For 40 days, I am choosing a book from my personal book shelves. It will be a book that is insightful, intriguing, or illuminating about women. I will write why I think this book is a positive one and worth a read. This isn’t advertising for me or to promote any of my friends. It’s simply praise for good books.
Day 5, Small Steps: The Year I Got Polio by Peg Kehret
The first chapter of this memoir by acclaimed children’s author Peg Kehret ends with a chilling sentence: “When I woke up, I was paralyzed.”
The story begins on a Friday morning at school, in 1949. Twelve-year-old Peg is so eager to attend the Homecoming parade that afternoon, she tries to ignore the odd twitch in her leg during choir class. With terrifying speed, the twitch becomes her leg collapsing, which becomes her sent home with a high fever, which becomes her knees unresponsive to a rubber mallet, which becomes a spinal tap, which becomes a diagnosis: polio. The most terrifying thing of all? These moments happened in a little more than one day.
Over the next year, Peg would be hospitalized and isolated from her family. Her personal belongings were burned—even a favorite teddy bear and her copy of Anne of Green Gables. She suffered high fevers, muscle spasms, and painful rehab sessions; she spent time in an iron lung and, later, a wheelchair. She roomed with other girls stricken during the polio epidemic of the 1940-50s. Some of those girls would die. Some would never walk again. Peg lived. She walked. She fulfilled her childhood dream of being a writer, publishing dozens adventure and animal rescue stories for children, and continues to write. She wrote this memoir so others would understand what it was like to be a normal seventh-grader one morning, and paralyzed and fighting for your life by the next night.
Why is Small Steps: The Year I Got Polio a good read for women?

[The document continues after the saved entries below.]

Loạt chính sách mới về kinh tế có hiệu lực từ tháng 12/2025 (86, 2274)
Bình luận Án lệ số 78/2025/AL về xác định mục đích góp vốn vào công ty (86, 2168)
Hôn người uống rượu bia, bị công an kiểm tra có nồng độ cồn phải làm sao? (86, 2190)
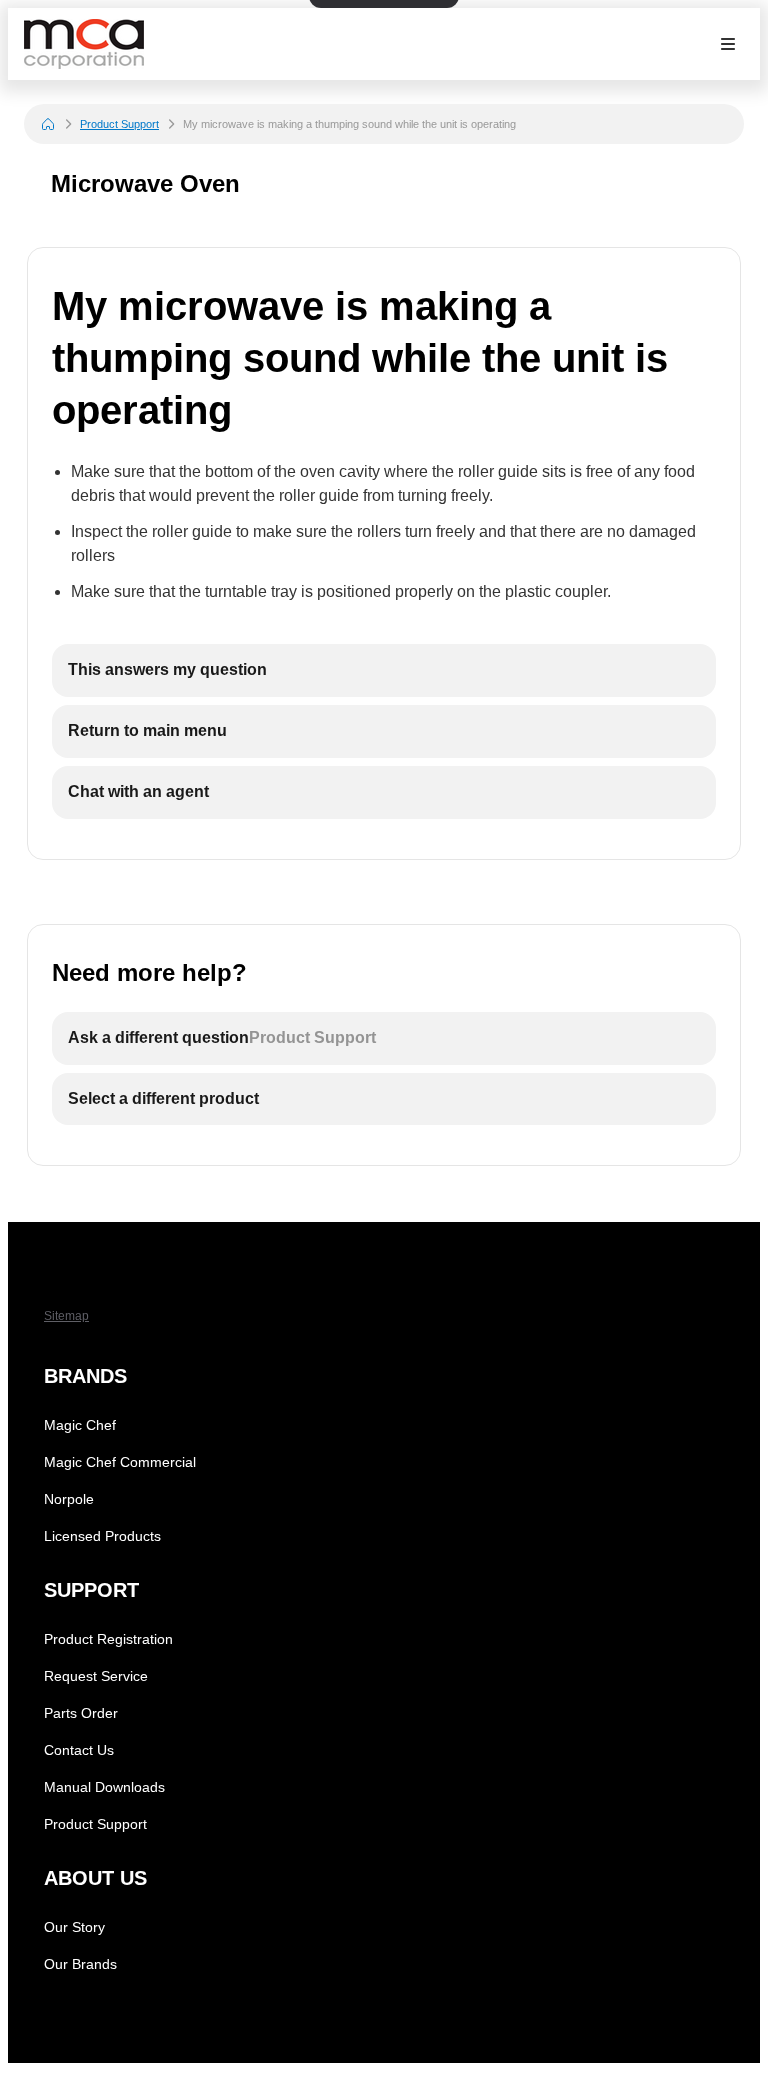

A survivor story is a good read for everyone, and there is humor and many poignant young girl moments. This book also addresses powerlessness–in this case, a child at the mercy of a disease and under the rule of adults–and it is certainly timely. Peg Kehret’s courage in sharing her first-person account of a terrifying time in history benefits all of us who take good health and scientific advancements for granted.